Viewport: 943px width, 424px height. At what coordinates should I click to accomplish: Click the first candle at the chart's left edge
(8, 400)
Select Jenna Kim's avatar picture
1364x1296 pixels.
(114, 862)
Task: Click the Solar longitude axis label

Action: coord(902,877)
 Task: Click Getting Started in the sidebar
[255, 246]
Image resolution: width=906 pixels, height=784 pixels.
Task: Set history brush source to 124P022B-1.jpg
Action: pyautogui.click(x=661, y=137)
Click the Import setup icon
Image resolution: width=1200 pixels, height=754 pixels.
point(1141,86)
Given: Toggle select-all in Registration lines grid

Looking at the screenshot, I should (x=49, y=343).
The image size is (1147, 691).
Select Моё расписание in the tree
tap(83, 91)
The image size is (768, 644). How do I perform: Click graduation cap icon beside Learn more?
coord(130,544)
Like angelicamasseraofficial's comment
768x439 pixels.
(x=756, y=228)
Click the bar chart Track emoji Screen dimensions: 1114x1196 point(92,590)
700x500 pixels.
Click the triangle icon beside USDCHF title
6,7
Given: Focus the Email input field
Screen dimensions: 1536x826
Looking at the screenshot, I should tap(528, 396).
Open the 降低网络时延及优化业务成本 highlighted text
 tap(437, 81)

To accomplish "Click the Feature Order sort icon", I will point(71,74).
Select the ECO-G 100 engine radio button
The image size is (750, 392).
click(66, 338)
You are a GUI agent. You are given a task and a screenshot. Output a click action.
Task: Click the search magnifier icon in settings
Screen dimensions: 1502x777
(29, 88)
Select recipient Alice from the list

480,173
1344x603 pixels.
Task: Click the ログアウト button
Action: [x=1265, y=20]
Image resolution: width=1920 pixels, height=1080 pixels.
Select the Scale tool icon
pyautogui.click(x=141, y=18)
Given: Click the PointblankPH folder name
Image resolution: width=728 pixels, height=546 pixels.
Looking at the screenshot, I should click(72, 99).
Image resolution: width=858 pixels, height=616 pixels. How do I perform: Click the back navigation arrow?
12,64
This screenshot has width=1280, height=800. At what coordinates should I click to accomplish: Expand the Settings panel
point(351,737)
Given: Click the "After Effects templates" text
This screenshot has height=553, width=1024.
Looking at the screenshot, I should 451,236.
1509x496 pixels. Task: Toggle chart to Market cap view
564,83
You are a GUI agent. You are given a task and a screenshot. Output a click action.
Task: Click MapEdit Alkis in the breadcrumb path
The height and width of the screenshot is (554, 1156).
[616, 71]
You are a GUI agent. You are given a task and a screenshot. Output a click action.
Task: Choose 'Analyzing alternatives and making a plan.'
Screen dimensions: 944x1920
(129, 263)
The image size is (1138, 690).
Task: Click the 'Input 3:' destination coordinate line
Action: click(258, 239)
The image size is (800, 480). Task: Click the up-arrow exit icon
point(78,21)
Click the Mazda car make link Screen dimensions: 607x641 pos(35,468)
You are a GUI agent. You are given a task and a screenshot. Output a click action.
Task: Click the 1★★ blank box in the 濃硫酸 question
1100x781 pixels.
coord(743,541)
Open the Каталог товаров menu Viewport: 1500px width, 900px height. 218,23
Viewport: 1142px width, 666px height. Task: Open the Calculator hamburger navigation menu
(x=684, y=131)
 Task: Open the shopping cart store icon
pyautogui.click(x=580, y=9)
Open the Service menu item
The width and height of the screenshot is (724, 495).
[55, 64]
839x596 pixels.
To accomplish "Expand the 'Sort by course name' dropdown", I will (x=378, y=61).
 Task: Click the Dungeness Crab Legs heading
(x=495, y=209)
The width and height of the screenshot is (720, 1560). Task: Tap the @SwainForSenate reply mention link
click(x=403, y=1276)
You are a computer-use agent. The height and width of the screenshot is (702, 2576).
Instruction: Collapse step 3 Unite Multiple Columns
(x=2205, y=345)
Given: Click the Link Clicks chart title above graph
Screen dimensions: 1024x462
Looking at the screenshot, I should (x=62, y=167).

###

• **Required action**:
Every line of the listing is to be transcribed exactly.

• **Your solution**:
Viewport: 943px width, 424px height. At what coordinates should I click to accomplish: Click the first candle at the chart's left edge
(8, 400)
Select Jenna Kim's avatar picture
1364x1296 pixels.
(114, 862)
Task: Click the Solar longitude axis label

Action: coord(902,877)
 Task: Click Getting Started in the sidebar
[255, 246]
Image resolution: width=906 pixels, height=784 pixels.
Task: Set history brush source to 124P022B-1.jpg
Action: pyautogui.click(x=661, y=137)
Click the Import setup icon
Image resolution: width=1200 pixels, height=754 pixels.
point(1141,86)
Given: Toggle select-all in Registration lines grid

Looking at the screenshot, I should (x=49, y=343).
The image size is (1147, 691).
Select Моё расписание in the tree
tap(83, 91)
The image size is (768, 644). How do I perform: Click graduation cap icon beside Learn more?
coord(130,544)
Like angelicamasseraofficial's comment
768x439 pixels.
(x=756, y=228)
Click the bar chart Track emoji Screen dimensions: 1114x1196 point(92,590)
700x500 pixels.
Click the triangle icon beside USDCHF title
6,7
Given: Focus the Email input field
Screen dimensions: 1536x826
Looking at the screenshot, I should tap(528, 396).
Open the 降低网络时延及优化业务成本 highlighted text
 tap(437, 81)

To accomplish "Click the Feature Order sort icon", I will point(71,74).
Select the ECO-G 100 engine radio button
The image size is (750, 392).
click(66, 338)
You are a GUI agent. You are given a task and a screenshot. Output a click action.
Task: Click the search magnifier icon in settings
Screen dimensions: 1502x777
(29, 88)
Select recipient Alice from the list

480,173
1344x603 pixels.
Task: Click the ログアウト button
Action: [x=1265, y=20]
Image resolution: width=1920 pixels, height=1080 pixels.
Select the Scale tool icon
pyautogui.click(x=141, y=18)
Given: Click the PointblankPH folder name
Image resolution: width=728 pixels, height=546 pixels.
Looking at the screenshot, I should click(72, 99).
Image resolution: width=858 pixels, height=616 pixels. How do I perform: Click the back navigation arrow?
12,64
This screenshot has width=1280, height=800. At what coordinates should I click to accomplish: Expand the Settings panel
point(351,737)
Given: Click the "After Effects templates" text
This screenshot has height=553, width=1024.
Looking at the screenshot, I should 451,236.
1509x496 pixels. Task: Toggle chart to Market cap view
564,83
You are a GUI agent. You are given a task and a screenshot. Output a click action.
Task: Click MapEdit Alkis in the breadcrumb path
The height and width of the screenshot is (554, 1156).
[616, 71]
You are a GUI agent. You are given a task and a screenshot. Output a click action.
Task: Choose 'Analyzing alternatives and making a plan.'
Screen dimensions: 944x1920
(129, 263)
The image size is (1138, 690).
Task: Click the 'Input 3:' destination coordinate line
Action: click(258, 239)
The image size is (800, 480). Task: Click the up-arrow exit icon
point(78,21)
Click the Mazda car make link Screen dimensions: 607x641 pos(35,468)
You are a GUI agent. You are given a task and a screenshot. Output a click action.
Task: Click the 1★★ blank box in the 濃硫酸 question
1100x781 pixels.
coord(743,541)
Open the Каталог товаров menu Viewport: 1500px width, 900px height. 218,23
Viewport: 1142px width, 666px height. Task: Open the Calculator hamburger navigation menu
(x=684, y=131)
 Task: Open the shopping cart store icon
pyautogui.click(x=580, y=9)
Open the Service menu item
The width and height of the screenshot is (724, 495).
[55, 64]
839x596 pixels.
To accomplish "Expand the 'Sort by course name' dropdown", I will (x=378, y=61).
 Task: Click the Dungeness Crab Legs heading
(x=495, y=209)
The width and height of the screenshot is (720, 1560). Task: Tap the @SwainForSenate reply mention link
click(x=403, y=1276)
You are a computer-use agent. The height and width of the screenshot is (702, 2576).
Instruction: Collapse step 3 Unite Multiple Columns
(x=2205, y=345)
Given: Click the Link Clicks chart title above graph
Screen dimensions: 1024x462
Looking at the screenshot, I should (x=62, y=167).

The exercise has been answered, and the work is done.